Curiosity swims in her eyes and she nods.

“What happened to you? Who put those scars on you?”

Her eyes dart away from mine as soon as I utter the question. “I need to cook you breakfast, then maybe we can go to a drive-in theater. On Saturdays they show old movies.”

“Answer me.” My voice is full of exasperation.

“On second thought, we can stay in and watch Netflix.” She entwines her fingers with mine as distress dances in her eyes.

Classic Gia. Always dodging questions when she doesn’t want to answer them.

Gently I grip her chin to show her how fucking serious I am about this. She doesn’t get to shut me out—that ship fucking sailed the minute she agreed to be mine.

“Answer the fucking question, or we’re going to have a problem, Rainbow.”

Tears wet her eyes, but goddamn, seeing those fucking scars brought back memories of my dad leaving scars and bruises on my ma. This hits too close to home for me.

“My ex. He used to beat me in college.” Sadness slices through her face like a sword; she licks her bottom lip.

Guilt eats at me like a disease. She was getting abused right under my nose, and I didn’t know. What kind of man was I to allow that shit to happen to her? Her not speaking to me should have been a red flag, but it wasn’t. I thought she didn’t like me. Fuck, I could have protected her and gotten her help.

And a lightbulb goes off in my head. “Is that why you ignored me when you were working at the library in college?”

“Yes.” She pauses. “I wasn’t allowed to speak to other men because he thought I was going to sleep around on him. He was afraid I would turn into a prostitute like my mom.”

I die a million times at her words. This motherfucker is going to pay. “I’ve never seen you with bruises.”

I used to study every inch of her face, even the way she would hunch over when she put up books. I even used to be able to predict which knee-high socks she would wear that day. I was obsessed with her and still am. My brain can’t comprehend how she has this hold on me.

“That’s because he only hurt me in places no one could see.”

“I wish you’d told me. I would have saved you. Fuck, Rainbow.” We’re quiet for several minutes. Her face scrunches up in pain.

“Who is he?” I ask through clenched teeth and she shakes her head.

“He’s gone, it doesn’t matter. I ran away from him the night he ...” She trails off, and I rest my forehead against hers.

So intimate.

So foreign.

Being with Rainbow is so fucking liberating, like breathing in fresh air at sunrise.

“Go on.”

“Please, I don’t want to ruin our day.” And she pulls her forehead from mine.
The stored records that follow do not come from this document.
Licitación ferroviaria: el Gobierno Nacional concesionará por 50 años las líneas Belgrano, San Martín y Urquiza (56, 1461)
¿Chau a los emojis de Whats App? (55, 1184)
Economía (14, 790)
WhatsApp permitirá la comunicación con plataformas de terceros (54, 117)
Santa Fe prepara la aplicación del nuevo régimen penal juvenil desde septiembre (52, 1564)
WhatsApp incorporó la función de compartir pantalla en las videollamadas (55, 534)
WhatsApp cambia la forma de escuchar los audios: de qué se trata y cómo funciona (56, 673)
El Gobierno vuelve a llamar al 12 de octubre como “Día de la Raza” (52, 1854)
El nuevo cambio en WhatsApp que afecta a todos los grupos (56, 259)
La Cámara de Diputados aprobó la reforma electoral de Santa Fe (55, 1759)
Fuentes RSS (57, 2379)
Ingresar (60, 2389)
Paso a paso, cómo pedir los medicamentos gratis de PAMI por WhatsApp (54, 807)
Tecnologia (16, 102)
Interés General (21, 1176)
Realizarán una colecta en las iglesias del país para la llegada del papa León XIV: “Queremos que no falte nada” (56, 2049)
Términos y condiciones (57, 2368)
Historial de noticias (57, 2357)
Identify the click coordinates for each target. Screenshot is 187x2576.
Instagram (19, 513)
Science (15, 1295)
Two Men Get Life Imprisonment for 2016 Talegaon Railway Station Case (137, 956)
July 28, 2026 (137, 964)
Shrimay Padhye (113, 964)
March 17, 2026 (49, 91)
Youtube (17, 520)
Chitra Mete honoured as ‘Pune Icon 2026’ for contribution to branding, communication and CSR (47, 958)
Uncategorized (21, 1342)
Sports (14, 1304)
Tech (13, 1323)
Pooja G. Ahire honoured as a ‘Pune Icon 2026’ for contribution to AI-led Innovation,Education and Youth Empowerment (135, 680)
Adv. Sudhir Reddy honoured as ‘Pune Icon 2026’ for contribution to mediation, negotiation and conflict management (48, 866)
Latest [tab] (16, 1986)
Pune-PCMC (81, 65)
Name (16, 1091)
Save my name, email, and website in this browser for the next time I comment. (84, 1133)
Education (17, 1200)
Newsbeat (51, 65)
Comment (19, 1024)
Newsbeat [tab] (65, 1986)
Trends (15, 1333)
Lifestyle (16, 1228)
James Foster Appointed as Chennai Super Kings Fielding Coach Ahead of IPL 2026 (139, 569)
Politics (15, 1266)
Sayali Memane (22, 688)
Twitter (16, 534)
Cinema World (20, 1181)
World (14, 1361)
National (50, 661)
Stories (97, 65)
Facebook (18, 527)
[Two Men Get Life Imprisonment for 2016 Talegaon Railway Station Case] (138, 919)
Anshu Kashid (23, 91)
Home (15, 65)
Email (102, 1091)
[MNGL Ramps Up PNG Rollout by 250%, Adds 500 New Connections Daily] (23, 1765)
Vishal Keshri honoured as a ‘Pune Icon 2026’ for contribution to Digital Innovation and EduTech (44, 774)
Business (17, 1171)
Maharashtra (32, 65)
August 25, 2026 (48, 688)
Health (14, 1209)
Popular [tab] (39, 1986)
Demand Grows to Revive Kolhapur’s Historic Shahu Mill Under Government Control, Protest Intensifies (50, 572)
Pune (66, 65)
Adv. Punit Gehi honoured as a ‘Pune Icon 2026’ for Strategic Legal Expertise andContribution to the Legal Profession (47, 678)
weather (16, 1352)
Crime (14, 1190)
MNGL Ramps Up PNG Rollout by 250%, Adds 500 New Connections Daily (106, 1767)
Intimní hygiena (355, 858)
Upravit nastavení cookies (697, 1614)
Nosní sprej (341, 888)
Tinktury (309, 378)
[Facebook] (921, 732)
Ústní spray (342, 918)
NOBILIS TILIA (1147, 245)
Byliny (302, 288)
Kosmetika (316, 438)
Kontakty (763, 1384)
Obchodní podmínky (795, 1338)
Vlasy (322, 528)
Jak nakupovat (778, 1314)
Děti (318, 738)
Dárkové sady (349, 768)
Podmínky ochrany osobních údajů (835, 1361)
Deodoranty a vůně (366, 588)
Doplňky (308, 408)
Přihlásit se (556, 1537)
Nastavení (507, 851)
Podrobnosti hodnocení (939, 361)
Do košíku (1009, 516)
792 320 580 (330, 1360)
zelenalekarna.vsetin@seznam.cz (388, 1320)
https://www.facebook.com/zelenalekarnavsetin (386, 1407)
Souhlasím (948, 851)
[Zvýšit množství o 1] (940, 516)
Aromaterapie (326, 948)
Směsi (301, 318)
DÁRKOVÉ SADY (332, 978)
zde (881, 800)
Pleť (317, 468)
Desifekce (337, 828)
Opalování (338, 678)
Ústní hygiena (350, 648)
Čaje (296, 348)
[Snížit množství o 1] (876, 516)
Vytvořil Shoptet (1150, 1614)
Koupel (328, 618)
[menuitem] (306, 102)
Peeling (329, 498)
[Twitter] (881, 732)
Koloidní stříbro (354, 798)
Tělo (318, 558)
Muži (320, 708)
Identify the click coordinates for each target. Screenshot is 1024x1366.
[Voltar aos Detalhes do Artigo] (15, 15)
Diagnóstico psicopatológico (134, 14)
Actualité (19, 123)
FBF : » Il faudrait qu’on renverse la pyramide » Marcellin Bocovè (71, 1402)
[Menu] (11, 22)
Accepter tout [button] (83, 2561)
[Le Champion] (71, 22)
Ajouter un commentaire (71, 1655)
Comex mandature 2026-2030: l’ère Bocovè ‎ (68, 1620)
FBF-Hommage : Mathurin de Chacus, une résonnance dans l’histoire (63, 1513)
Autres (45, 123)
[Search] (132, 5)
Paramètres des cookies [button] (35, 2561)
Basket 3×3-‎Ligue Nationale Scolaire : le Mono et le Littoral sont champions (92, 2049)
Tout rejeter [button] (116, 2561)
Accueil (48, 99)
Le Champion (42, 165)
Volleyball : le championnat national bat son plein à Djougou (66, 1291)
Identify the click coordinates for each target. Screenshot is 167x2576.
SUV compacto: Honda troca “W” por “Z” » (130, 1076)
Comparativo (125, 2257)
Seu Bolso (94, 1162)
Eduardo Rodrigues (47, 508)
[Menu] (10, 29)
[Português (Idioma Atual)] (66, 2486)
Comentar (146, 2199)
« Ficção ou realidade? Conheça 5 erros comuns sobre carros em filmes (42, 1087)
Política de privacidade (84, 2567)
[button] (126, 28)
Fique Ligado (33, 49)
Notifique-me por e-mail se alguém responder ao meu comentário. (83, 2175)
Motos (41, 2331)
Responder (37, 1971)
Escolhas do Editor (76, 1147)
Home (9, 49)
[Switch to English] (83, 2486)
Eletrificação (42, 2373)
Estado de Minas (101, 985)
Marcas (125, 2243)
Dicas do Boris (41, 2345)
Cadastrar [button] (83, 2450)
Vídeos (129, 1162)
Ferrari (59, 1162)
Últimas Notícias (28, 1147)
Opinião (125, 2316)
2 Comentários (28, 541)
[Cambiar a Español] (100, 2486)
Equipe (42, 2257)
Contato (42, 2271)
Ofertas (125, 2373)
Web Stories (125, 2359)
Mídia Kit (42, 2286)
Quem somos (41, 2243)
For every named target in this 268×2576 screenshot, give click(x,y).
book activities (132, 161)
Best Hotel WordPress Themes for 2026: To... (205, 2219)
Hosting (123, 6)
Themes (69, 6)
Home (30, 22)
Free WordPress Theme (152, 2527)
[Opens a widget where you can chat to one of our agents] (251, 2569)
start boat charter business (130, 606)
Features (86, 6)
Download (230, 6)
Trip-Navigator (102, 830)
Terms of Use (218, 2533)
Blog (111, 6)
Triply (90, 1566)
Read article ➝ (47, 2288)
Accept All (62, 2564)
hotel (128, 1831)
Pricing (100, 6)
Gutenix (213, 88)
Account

I need to shower; her pussy juices are coating my dick like snow coats the ground after a blizzard.

“Shower with me,” I say before licking her bruised lips.

“I already took one.”

“Take another one.” I need to be inside her as much as possible.

“Okay,” she says, and I flip her over my shoulder like a rag doll, grabbing a handful of her ass. “Gunner!” She giggles, and I slap her ass as she playfully beats her tiny fists on my back.